Unfortunately, the numbers revealed are low – meaning that This Writer cannot claim they are statistically significant – that the results we have are not from random chance. There could be several reasons for that, though.

I won’t tell this story from the beginning because, by now, many of you will know it by heart. My freedom of information request on the number of incapacity benefit claimants who died after November 2011 was answered in part on August 27, when the DWP released figures up to the end of February 2014. As my request was for figures to May 28 that year, I demanded the rest. The DWP countered with a claim that I should send in another FoI request for those figures, but I disagreed strongly and the Information Commissioner’s Office sided with me. I had those figures last Friday.

The headline figure was that, between March 1 and May 28, 2014, a total of 8,640 incapacity benefits (ESA, IB and SDA) claimants died. That’s 97.08 per day, compared with 98.83 per day for the period December 1, 2011-February 28, 2014.

This means 156 fewer people died between March 1 and May 28, 2014 than between any equivalent period from December 2011 – February 2014.

In percentage terms, it’s a drop from 0.36 per cent of the incapacity benefits population to 0.35 per cent – as I mentioned, statistically insignificant.

It does seem reasonable, though, to take this as an indication that the work capability assessment has contributed to the deaths of claimants.

And there are mitigating factors. The average number of deaths and percentage from the 2011-14 cohort refers to a much longer period of time, during which the incapacity benefits population fell by more than 100,000 before starting to rise again – significantly, in figures relating to February 2014, after the moratorium on repeat assessments began.

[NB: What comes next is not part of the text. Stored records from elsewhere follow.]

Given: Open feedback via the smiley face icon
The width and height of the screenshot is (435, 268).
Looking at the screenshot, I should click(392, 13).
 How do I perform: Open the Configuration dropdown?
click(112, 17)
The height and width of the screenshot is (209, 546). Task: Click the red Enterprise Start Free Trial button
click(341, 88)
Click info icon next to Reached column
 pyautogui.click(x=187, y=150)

The DWP stopped referring repeat assessments to Atos (for it was that company) on January 20, 2014, meaning that some of the drop in the number of deaths is likely to have occurred between then and the end of February, lowering the average number of deaths in that period.

But the result of some repeat assessments may not have been known until the March-May period, raising the average number of deaths that happened then.

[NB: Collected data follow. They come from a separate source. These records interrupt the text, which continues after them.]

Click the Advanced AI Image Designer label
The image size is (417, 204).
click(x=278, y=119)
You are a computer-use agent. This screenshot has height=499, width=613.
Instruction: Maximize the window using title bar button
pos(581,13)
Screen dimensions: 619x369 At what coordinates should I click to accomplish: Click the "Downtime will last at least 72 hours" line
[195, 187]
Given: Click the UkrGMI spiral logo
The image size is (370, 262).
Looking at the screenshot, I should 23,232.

And the DWP would have us believe that it has altered the work capability assessment in response to criticism. Its own figures show that, between December 2013 and December 2014, the percentage of claimants qualifying for ESA rose from 73 to 75, during a time when the number of claims has been increasing.

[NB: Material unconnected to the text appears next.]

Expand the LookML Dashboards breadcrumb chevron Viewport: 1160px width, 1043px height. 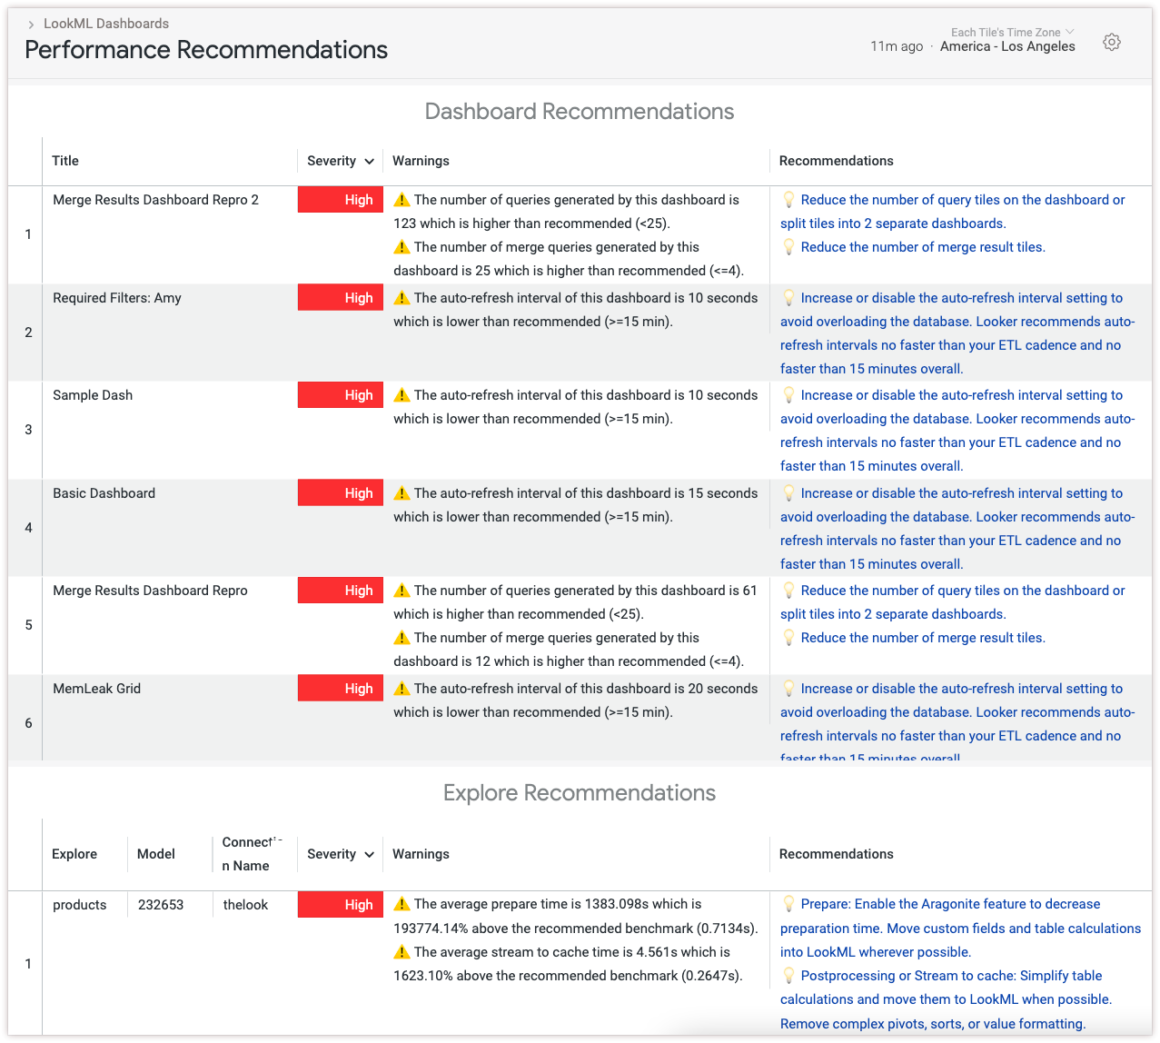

Undoubtedly there may be other influences which This Writer has not identified.

It seems unlikely that the DWP will volunteer any more accurate information – especially if the figures support critics of the Department. And, with the current plan to charge an exorbitant amount for ‘Freedom’ of Information requests – a contradiction in terms that the Conservative Party seems only too willing to overlook – it seems unlikely we will see any numbers for the rest of 2014 (after the number of repeat assessments flatlined completely).

Your comments are invited.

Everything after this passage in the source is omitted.